“Man, I see in fight club the strongest and smartest men who’ve ever lived. I see all this potential, and I see squandering. God damn it, an entire generation pumping gas, waiting tables; slaves with white collars. Advertising has us chasing cars and clothes, working jobs we hate so we can buy shit we don’t need. We’re the middle children of history, man. No purpose or place. We have no Great War. No Great Depression. Our Great War’s a spiritual war… our Great Depression is our lives. We’ve all been raised on television to believe that one day we’d all be millionaires, and movie gods, and rock stars. But we won’t. And we’re slowly learning that fact. And we’re very, very pissed off.”
- Tyler Durden, from Fight Club (movie)
I’ve been reading Chuck Palahniuk’s, Fight Club lately. I watched the movie again the other night. I can’t help but feeling that I relate to the men in the book, the movie, a generation of men who feel like boys, lost, and unsure what it really means to be a man to begin with.
To deal with these insecurities, these men create a Fight Club, a place they can all join together and try to discover their hidden manhood by beating the shit out of each other.
“We’re a generation of men raised by women. I’m wondering if another woman is really the answer we need.”
What happens to a boy as he grows up without a strong father figure in his life? Does he grow up becoming less of a man…a man child?
Mother’s are great, but I don’t think they can show a boy how to be a man. They can’t give a boy that sense of pride, and inner strength that a man has. Some things a boy has to hear from a man, has to learn from a man before they can be truly believed and appreciated.My mom raised me, even though my dad was around till I was 19. He provided for my family, but it was as little as he could get away with. I think about it sometimes, and wish that my dad had taught me how to play sports, or any sport, helped me with my homework, or showed me how to talk to girls. It may seem unimportant, but really I wanted a father who was involved in my life. I needed a father to show me how to be strong, dignified, and instill those values in me.

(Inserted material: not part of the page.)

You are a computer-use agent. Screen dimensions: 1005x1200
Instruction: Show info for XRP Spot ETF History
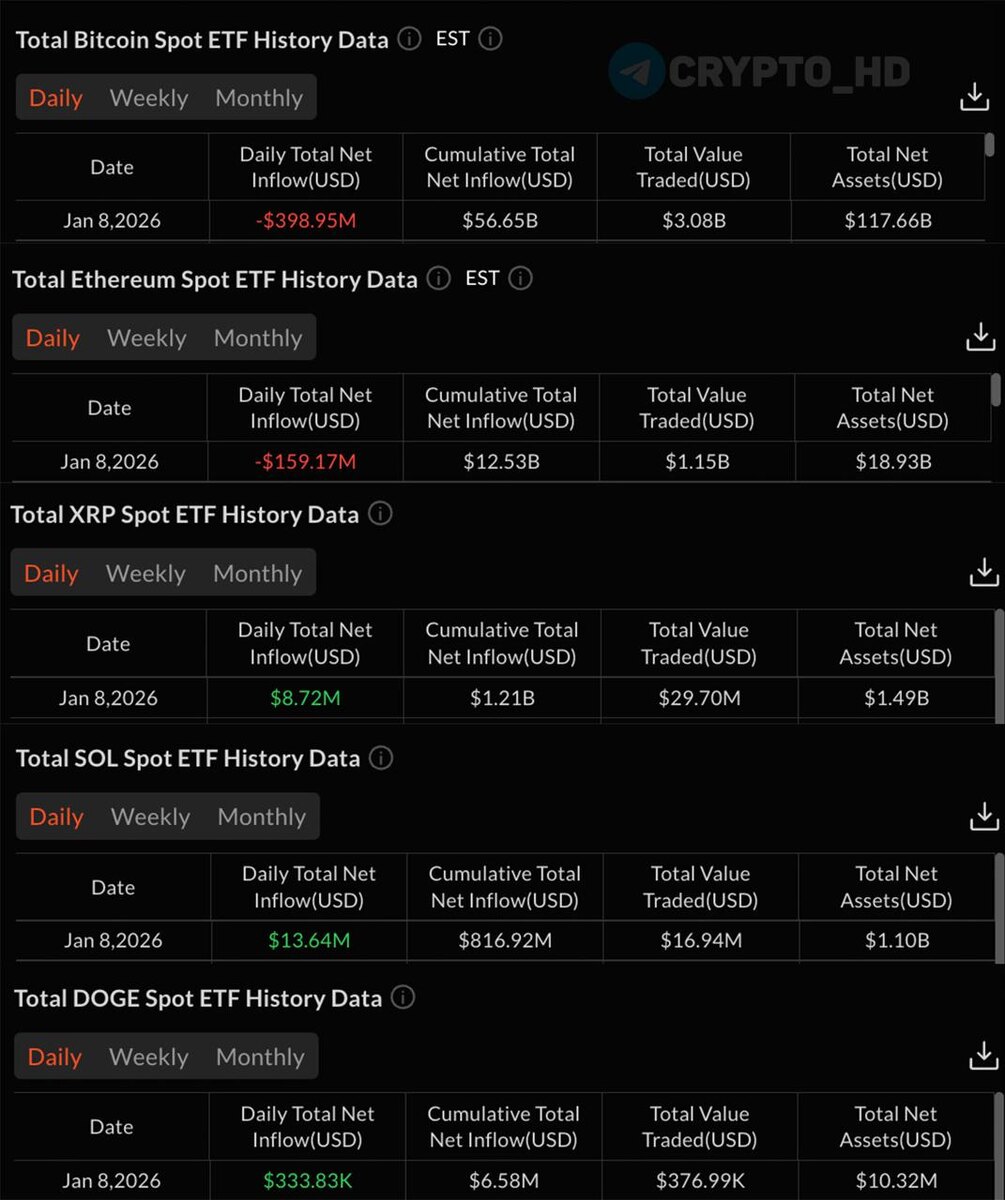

I didn’t have that example to learn from, so instead I had to learn from his bad example. I realized that when I grew older that I wanted to be nothing like my dad, that I would learn from his mistakes, so that when I had a family of my own, I wouldn’t treat them the way my dad had treated mine.
When I used to get into arguments with my mom and things got heated, she’d say to me that I was like my dad, and I wonder if she knew how badly telling me that had hurt. I ended up telling her at one point to never say I was like my dad again, because it wasn’t true, and she had no right saying it. A child shouldn’t feel this way about their father.
I think boys raised by their mothers tend to be more creative and expressive. I look at the music industry, and I know this holds true for hip hop artists. Tupac, Jay-Z, The Notorious B.I.G., Eminem, 50 Cent, and Kanye West all grew up without major father figures in their lives. I wonder how this relates to visual artists, writers, and other creative men. Does being raised without a strong father figure lead to an increase in creativity or expressiveness as an adult? How about increased femininity?
Who knows…but I’m thinking about starting my own Fight Club. Any other lost fatherless males care to join me?
“Our fathers were our models for God. If our fathers bailed, what does that tell you about God?”









quite interesting. Fight Club is one of my favorite movies for this reasons… I too never growing up with a father, seemed to help sculpt me into the figure I am…but I have to disagree that it is completely necessary. I had to fend for myself much of the time, and in a need for survival any individual can learn what is necessary or missing…to….thrive.. Fight or flight… thrive or die.